* Exercise directions
Transcribe every record exactly as it appears.

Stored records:
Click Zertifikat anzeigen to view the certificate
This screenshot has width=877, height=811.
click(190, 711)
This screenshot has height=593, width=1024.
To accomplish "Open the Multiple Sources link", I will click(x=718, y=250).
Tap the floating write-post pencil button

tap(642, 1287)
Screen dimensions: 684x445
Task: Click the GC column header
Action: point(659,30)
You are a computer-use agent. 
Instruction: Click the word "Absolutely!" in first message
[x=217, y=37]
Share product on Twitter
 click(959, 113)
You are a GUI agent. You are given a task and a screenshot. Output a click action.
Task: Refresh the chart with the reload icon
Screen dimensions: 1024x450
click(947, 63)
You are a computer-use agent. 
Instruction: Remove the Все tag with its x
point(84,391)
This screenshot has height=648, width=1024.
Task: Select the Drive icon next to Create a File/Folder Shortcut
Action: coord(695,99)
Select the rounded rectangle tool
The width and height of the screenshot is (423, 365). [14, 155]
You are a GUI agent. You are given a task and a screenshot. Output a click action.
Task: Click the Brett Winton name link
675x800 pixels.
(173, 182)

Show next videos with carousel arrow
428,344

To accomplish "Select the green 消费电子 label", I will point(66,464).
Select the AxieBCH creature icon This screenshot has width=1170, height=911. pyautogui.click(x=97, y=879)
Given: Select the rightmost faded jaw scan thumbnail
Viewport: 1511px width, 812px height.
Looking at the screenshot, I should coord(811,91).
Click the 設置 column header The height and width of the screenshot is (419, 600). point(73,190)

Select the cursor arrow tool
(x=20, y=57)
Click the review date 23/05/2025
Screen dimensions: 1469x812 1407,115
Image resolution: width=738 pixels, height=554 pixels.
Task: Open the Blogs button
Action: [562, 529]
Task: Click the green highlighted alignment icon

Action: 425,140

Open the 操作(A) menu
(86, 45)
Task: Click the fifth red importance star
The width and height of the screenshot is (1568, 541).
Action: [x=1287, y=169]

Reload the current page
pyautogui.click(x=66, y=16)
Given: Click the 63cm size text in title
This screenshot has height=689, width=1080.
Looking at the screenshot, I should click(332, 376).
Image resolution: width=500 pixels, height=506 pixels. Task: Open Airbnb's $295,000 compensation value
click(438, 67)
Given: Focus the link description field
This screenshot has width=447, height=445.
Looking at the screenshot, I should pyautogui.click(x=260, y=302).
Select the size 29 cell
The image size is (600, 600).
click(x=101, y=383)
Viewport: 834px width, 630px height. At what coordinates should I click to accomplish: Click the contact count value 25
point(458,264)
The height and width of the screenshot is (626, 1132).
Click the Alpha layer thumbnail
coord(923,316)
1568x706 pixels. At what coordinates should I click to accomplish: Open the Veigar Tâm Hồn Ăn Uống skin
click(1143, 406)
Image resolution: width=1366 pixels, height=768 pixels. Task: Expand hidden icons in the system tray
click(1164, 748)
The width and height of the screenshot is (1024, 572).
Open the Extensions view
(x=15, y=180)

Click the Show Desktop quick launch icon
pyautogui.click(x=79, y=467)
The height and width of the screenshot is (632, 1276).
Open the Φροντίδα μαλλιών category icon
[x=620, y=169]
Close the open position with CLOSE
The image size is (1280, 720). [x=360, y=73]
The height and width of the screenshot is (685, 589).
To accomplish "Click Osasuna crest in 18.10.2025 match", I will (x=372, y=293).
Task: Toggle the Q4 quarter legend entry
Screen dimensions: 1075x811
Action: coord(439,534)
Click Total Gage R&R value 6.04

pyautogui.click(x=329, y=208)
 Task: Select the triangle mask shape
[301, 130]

* Finished exercise
Click Zertifikat anzeigen to view the certificate
This screenshot has width=877, height=811.
click(190, 711)
This screenshot has height=593, width=1024.
To accomplish "Open the Multiple Sources link", I will click(x=718, y=250).
Tap the floating write-post pencil button

tap(642, 1287)
Screen dimensions: 684x445
Task: Click the GC column header
Action: point(659,30)
You are a computer-use agent. 
Instruction: Click the word "Absolutely!" in first message
[x=217, y=37]
Share product on Twitter
 click(959, 113)
You are a GUI agent. You are given a task and a screenshot. Output a click action.
Task: Refresh the chart with the reload icon
Screen dimensions: 1024x450
click(947, 63)
You are a computer-use agent. 
Instruction: Remove the Все tag with its x
point(84,391)
This screenshot has height=648, width=1024.
Task: Select the Drive icon next to Create a File/Folder Shortcut
Action: coord(695,99)
Select the rounded rectangle tool
The width and height of the screenshot is (423, 365). [14, 155]
You are a GUI agent. You are given a task and a screenshot. Output a click action.
Task: Click the Brett Winton name link
675x800 pixels.
(173, 182)

Show next videos with carousel arrow
428,344

To accomplish "Select the green 消费电子 label", I will point(66,464).
Select the AxieBCH creature icon This screenshot has width=1170, height=911. pyautogui.click(x=97, y=879)
Given: Select the rightmost faded jaw scan thumbnail
Viewport: 1511px width, 812px height.
Looking at the screenshot, I should coord(811,91).
Click the 設置 column header The height and width of the screenshot is (419, 600). point(73,190)

Select the cursor arrow tool
(x=20, y=57)
Click the review date 23/05/2025
Screen dimensions: 1469x812 1407,115
Image resolution: width=738 pixels, height=554 pixels.
Task: Open the Blogs button
Action: [562, 529]
Task: Click the green highlighted alignment icon

Action: 425,140

Open the 操作(A) menu
(86, 45)
Task: Click the fifth red importance star
The width and height of the screenshot is (1568, 541).
Action: [x=1287, y=169]

Reload the current page
pyautogui.click(x=66, y=16)
Given: Click the 63cm size text in title
This screenshot has height=689, width=1080.
Looking at the screenshot, I should click(332, 376).
Image resolution: width=500 pixels, height=506 pixels. Task: Open Airbnb's $295,000 compensation value
click(438, 67)
Given: Focus the link description field
This screenshot has width=447, height=445.
Looking at the screenshot, I should pyautogui.click(x=260, y=302).
Select the size 29 cell
The image size is (600, 600).
click(x=101, y=383)
Viewport: 834px width, 630px height. At what coordinates should I click to accomplish: Click the contact count value 25
point(458,264)
The height and width of the screenshot is (626, 1132).
Click the Alpha layer thumbnail
coord(923,316)
1568x706 pixels. At what coordinates should I click to accomplish: Open the Veigar Tâm Hồn Ăn Uống skin
click(1143, 406)
Image resolution: width=1366 pixels, height=768 pixels. Task: Expand hidden icons in the system tray
click(1164, 748)
The width and height of the screenshot is (1024, 572).
Open the Extensions view
(x=15, y=180)

Click the Show Desktop quick launch icon
pyautogui.click(x=79, y=467)
The height and width of the screenshot is (632, 1276).
Open the Φροντίδα μαλλιών category icon
[x=620, y=169]
Close the open position with CLOSE
The image size is (1280, 720). [x=360, y=73]
The height and width of the screenshot is (685, 589).
To accomplish "Click Osasuna crest in 18.10.2025 match", I will (x=372, y=293).
Task: Toggle the Q4 quarter legend entry
Screen dimensions: 1075x811
Action: coord(439,534)
Click Total Gage R&R value 6.04

pyautogui.click(x=329, y=208)
 Task: Select the triangle mask shape
[301, 130]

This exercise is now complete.